* **Directions**
Find the line in the entries below that contains "1568x454 pixels.". Repeat it exactly, and every line after it through the line that contains "Given: Click the Vietjet logo in VJ309 row".

* **Data for analysis**
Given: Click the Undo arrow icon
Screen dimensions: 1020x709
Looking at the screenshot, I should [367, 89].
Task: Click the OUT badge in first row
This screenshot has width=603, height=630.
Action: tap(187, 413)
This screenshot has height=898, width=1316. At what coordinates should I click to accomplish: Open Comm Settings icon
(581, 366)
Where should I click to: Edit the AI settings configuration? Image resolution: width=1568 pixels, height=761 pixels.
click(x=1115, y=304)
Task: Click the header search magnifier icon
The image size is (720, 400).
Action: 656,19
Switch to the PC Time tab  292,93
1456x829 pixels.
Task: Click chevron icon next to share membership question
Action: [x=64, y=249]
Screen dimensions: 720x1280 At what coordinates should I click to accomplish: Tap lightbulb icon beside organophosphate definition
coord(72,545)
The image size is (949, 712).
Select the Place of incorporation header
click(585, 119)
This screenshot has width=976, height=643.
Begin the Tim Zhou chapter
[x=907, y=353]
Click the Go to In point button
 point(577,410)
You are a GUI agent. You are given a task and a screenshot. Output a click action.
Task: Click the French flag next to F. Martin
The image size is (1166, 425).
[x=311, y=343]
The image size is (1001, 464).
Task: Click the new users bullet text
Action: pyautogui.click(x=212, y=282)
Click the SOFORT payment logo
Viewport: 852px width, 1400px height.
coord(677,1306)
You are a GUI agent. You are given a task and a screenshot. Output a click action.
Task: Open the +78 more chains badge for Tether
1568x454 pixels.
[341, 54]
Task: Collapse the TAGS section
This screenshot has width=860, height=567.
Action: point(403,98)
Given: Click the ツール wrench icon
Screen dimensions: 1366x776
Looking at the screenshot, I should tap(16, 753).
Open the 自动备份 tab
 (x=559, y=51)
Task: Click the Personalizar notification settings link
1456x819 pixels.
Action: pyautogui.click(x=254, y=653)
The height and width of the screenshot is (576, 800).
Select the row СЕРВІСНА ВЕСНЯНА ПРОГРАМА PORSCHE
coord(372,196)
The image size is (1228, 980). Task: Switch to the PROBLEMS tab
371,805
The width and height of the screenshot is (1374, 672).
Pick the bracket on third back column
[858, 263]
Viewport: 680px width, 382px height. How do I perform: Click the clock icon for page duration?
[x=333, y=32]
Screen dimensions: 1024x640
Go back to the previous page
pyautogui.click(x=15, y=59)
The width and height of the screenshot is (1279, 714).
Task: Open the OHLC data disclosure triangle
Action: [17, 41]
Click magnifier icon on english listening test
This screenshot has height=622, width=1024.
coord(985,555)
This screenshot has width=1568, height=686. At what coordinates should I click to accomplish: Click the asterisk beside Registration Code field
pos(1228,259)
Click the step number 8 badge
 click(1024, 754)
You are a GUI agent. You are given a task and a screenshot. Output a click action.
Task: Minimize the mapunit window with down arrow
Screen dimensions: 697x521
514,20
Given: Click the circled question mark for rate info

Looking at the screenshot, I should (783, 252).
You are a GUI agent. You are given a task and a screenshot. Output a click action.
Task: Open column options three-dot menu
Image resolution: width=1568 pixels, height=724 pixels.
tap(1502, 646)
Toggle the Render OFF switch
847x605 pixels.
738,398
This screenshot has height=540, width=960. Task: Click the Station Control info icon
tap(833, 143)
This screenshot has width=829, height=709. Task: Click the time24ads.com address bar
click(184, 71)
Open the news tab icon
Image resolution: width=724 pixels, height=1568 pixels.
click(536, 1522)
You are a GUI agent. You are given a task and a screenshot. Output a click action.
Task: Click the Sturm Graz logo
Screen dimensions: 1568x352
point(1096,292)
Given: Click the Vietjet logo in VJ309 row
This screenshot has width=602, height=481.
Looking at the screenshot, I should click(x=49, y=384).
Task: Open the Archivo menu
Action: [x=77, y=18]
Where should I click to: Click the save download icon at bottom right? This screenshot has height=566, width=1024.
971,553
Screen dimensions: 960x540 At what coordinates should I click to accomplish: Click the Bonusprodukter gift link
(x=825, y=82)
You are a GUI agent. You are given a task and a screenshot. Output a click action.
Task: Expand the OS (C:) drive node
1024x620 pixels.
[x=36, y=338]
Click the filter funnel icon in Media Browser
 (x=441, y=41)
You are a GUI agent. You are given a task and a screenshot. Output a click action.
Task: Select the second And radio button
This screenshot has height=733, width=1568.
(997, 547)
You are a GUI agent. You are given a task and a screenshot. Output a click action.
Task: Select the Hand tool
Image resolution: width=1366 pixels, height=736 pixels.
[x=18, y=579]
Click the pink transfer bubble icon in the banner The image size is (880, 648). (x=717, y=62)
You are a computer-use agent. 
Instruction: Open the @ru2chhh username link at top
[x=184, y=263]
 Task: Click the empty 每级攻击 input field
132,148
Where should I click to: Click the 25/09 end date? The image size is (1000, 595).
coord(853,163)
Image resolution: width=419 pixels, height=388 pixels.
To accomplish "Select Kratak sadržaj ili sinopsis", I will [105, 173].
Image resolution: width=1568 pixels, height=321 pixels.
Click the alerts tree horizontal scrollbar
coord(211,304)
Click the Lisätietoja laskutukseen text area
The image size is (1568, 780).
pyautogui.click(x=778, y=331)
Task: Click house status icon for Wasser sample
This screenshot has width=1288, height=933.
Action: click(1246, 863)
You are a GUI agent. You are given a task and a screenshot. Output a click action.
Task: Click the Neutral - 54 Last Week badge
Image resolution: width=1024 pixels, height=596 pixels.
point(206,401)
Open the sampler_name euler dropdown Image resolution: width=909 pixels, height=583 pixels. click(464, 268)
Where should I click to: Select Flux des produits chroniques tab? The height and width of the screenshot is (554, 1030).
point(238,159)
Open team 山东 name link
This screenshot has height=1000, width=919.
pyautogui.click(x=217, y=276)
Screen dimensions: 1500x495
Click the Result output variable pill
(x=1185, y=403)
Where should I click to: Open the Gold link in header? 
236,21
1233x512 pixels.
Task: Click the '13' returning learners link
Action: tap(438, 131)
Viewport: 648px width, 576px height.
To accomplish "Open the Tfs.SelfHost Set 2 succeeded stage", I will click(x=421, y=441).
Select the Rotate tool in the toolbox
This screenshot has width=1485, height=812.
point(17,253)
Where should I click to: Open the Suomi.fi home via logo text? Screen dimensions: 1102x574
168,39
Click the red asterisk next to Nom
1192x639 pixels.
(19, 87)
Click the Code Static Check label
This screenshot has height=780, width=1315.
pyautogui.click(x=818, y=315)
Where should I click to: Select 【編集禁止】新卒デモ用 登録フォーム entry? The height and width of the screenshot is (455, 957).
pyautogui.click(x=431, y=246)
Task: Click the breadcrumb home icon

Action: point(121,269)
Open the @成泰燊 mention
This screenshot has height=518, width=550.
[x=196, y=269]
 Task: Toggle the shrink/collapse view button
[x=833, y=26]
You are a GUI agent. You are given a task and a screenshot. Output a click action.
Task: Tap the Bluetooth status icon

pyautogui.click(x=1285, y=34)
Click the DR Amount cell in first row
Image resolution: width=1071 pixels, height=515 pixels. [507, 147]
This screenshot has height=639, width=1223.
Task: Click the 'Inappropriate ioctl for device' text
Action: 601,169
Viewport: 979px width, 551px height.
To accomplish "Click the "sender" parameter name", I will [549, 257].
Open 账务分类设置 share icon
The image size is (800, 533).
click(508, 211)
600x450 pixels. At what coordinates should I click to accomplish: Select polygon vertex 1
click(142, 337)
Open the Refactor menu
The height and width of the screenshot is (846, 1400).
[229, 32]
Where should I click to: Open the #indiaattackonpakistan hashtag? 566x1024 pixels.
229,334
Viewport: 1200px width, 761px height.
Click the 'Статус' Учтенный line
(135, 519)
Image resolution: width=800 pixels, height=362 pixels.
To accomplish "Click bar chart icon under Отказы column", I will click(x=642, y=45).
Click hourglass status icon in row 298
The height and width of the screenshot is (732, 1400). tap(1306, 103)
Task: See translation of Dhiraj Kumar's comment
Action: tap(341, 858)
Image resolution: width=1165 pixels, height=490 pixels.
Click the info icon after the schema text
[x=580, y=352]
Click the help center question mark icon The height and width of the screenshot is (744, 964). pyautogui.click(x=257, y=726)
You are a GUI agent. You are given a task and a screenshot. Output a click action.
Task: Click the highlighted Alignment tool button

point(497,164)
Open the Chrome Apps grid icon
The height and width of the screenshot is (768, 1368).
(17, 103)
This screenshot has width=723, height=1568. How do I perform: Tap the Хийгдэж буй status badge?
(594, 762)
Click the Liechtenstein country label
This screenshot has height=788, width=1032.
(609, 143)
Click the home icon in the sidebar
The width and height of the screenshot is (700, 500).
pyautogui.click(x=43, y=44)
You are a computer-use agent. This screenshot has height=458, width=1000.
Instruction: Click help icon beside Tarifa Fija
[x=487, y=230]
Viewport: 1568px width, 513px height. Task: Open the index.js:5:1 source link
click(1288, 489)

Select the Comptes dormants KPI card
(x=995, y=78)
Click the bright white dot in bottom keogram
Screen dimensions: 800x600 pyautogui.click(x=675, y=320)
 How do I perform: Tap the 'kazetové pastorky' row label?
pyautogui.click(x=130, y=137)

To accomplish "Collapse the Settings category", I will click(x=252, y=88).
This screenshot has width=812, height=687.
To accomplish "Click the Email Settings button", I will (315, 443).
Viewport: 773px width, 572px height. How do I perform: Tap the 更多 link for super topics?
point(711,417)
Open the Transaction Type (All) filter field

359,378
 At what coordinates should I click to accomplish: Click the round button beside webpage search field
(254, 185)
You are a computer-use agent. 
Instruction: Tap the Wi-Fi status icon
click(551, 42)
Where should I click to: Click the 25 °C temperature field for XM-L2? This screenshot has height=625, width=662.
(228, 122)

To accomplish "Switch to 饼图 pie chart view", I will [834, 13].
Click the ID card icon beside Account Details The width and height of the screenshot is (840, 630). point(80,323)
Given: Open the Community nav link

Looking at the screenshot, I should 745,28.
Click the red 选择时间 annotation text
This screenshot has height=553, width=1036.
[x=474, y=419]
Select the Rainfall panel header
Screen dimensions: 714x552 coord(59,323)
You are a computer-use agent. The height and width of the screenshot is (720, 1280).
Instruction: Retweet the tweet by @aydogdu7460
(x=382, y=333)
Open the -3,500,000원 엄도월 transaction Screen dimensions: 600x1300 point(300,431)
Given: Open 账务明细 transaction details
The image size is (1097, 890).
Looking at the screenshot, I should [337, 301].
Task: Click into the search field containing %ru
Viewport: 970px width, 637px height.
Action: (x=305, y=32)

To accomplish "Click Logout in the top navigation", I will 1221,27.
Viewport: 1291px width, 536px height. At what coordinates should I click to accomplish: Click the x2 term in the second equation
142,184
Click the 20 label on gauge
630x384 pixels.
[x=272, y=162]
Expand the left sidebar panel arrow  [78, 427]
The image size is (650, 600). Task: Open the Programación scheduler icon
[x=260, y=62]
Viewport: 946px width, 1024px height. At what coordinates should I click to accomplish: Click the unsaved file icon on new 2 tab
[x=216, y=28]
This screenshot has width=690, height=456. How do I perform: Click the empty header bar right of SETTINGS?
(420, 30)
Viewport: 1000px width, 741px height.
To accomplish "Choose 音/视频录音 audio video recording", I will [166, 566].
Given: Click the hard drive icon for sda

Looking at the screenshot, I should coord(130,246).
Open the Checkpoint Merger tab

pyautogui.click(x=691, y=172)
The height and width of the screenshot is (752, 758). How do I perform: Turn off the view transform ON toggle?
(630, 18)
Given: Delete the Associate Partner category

* **Exercise result**
1568x454 pixels.
[341, 54]
Task: Collapse the TAGS section
This screenshot has width=860, height=567.
Action: point(403,98)
Given: Click the ツール wrench icon
Screen dimensions: 1366x776
Looking at the screenshot, I should tap(16, 753).
Open the 自动备份 tab
 (x=559, y=51)
Task: Click the Personalizar notification settings link
1456x819 pixels.
Action: pyautogui.click(x=254, y=653)
The height and width of the screenshot is (576, 800).
Select the row СЕРВІСНА ВЕСНЯНА ПРОГРАМА PORSCHE
coord(372,196)
The image size is (1228, 980). Task: Switch to the PROBLEMS tab
371,805
The width and height of the screenshot is (1374, 672).
Pick the bracket on third back column
[858, 263]
Viewport: 680px width, 382px height. How do I perform: Click the clock icon for page duration?
[x=333, y=32]
Screen dimensions: 1024x640
Go back to the previous page
pyautogui.click(x=15, y=59)
The width and height of the screenshot is (1279, 714).
Task: Open the OHLC data disclosure triangle
Action: [17, 41]
Click magnifier icon on english listening test
This screenshot has height=622, width=1024.
coord(985,555)
This screenshot has width=1568, height=686. At what coordinates should I click to accomplish: Click the asterisk beside Registration Code field
pos(1228,259)
Click the step number 8 badge
 click(1024, 754)
You are a GUI agent. You are given a task and a screenshot. Output a click action.
Task: Minimize the mapunit window with down arrow
Screen dimensions: 697x521
514,20
Given: Click the circled question mark for rate info

Looking at the screenshot, I should (783, 252).
You are a GUI agent. You are given a task and a screenshot. Output a click action.
Task: Open column options three-dot menu
Image resolution: width=1568 pixels, height=724 pixels.
tap(1502, 646)
Toggle the Render OFF switch
847x605 pixels.
738,398
This screenshot has height=540, width=960. Task: Click the Station Control info icon
tap(833, 143)
This screenshot has width=829, height=709. Task: Click the time24ads.com address bar
click(184, 71)
Open the news tab icon
Image resolution: width=724 pixels, height=1568 pixels.
click(536, 1522)
You are a GUI agent. You are given a task and a screenshot. Output a click action.
Task: Click the Sturm Graz logo
Screen dimensions: 1568x352
point(1096,292)
Given: Click the Vietjet logo in VJ309 row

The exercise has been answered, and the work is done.